In a memo circulated to staff on Wednesday, seen by The Age and The Sydney Morning Herald, Woolworths chief executive Brad Banducci and chief people officer Caryn Katsikogianis said the retailer would not be signing on to the initiative, which offers employers between $100 and $200 a week for hiring new staff between the ages of 16 and 35.
The executives said they supported the spirit and design of the initiative, but it would not be appropriate for the $49 billion retail behemoth to seek any benefit from the scheme.
“We believe our current circumstances – where we’re fortunate to be trading strongly and are entering our usual business cycle of hiring for Christmas and summer – requires us to be thoughtful in what government programs we access,” they said.
Woolworths has been a major winner from COVID-19-induced panic buying.
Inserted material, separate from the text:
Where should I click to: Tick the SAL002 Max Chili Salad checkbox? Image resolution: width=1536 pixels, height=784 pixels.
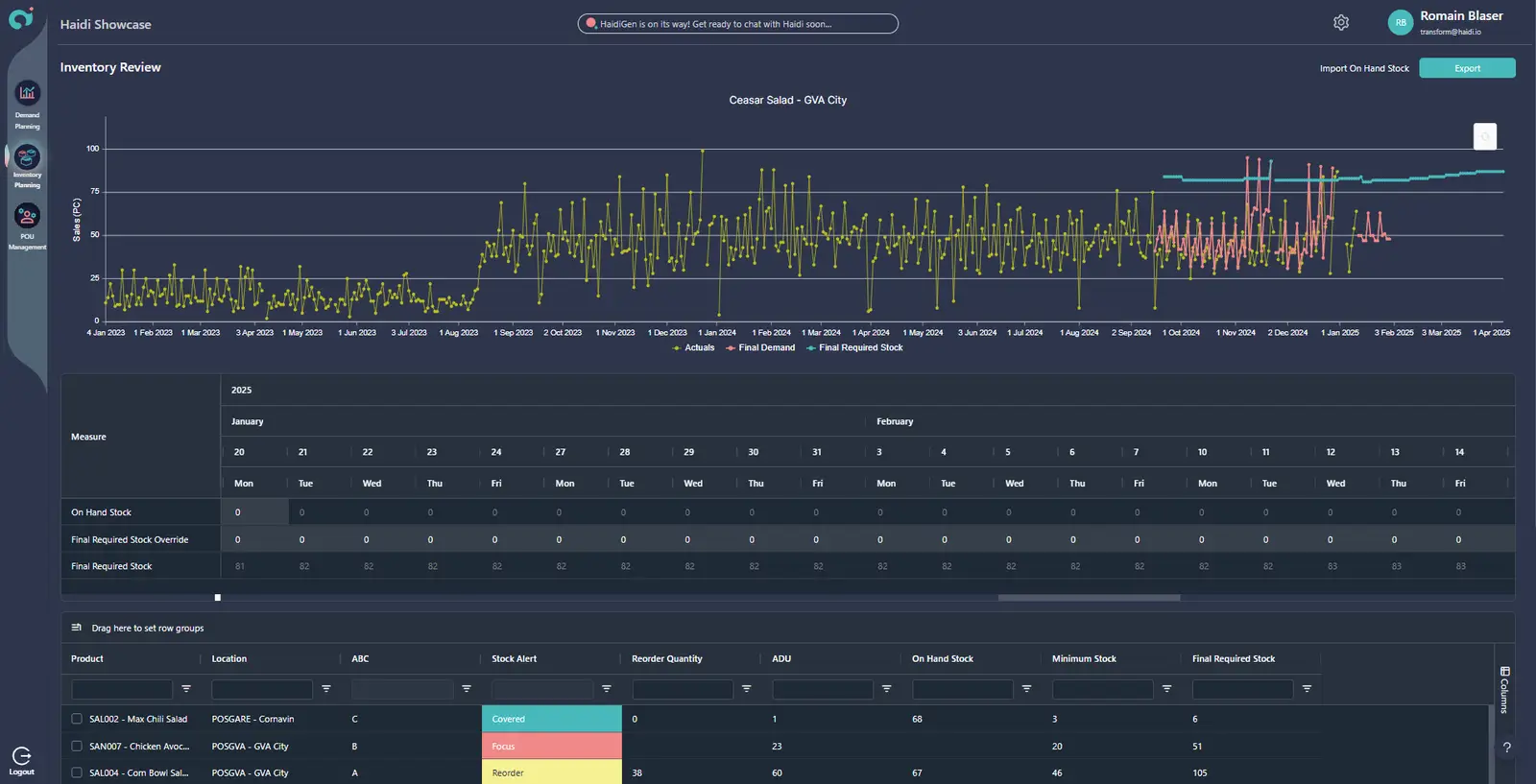pyautogui.click(x=77, y=719)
In August it reported bumper sales for the 2019-20 financial year, with revenue rising 8.1 per cent to $63.6 billion.
The JobMaker hiring credits were announced last week as part of a broader $74 billion plan unveiled in the budget to create jobs and stimulate spending in the economy. However, the plan drew criticism over its apparent neglect of older workers, who would not qualify for the scheme.
Mr Banducci and Ms Katsikogianis said that new roles, especially those recruited over Christmas, would be provided to workers of all ages, including many young people entering the workforce for the first time.
“These are opportunities we’ve offered to young people for generations and will continue to do so proudly,” they said.
Woolworths’ decision also hinged on it not wanting to undercut its existing employees’ hours through the hiring of subsidised workers, with the memo noting there was “strong appetite” from staff for additional hours over Christmas.
The retailer employs 215,000 people, many of who are under the age of 35, across its supermarket, liquor and Big W department store divisions and would have been a prime beneficiary of the JobMaker hiring credits. Woolworths wasn’t able to claim payments under the federal government’s JobKeeper scheme as it didn’t qualify because of its business performance through the pandemic.
It’s understood the federal government has been notified and “fully respects” Woolworths’ decision.
However, major rival Coles, which employs around 118,000 workers, said it was planning to use the credit. Chief executive Steven Cain said on Wednesday the supermarket intended to use the scheme, but only in certain circumstances.
“It has to be permanent team members and it has to be an increase in your actual workforce,” he said. “And as we go into Christmas, a lot of the increase in team members we typically see are casuals.”
“So, we’re looking carefully at it, and, clearly, if we can be supportive and put more people in permanent jobs, we will be.”
Retailers have been broadly supportive of the budget, with the accelerated tax cuts for low- to middle-income earners, along with the job creation measures, predicted to boost spending.
However, some businesses had been holding out for additional industrial relations reform which was not delivered on in the budget. Mr Cain said he was still hopeful changes could be made in that area, backing recent efforts by the Business Council of Australia.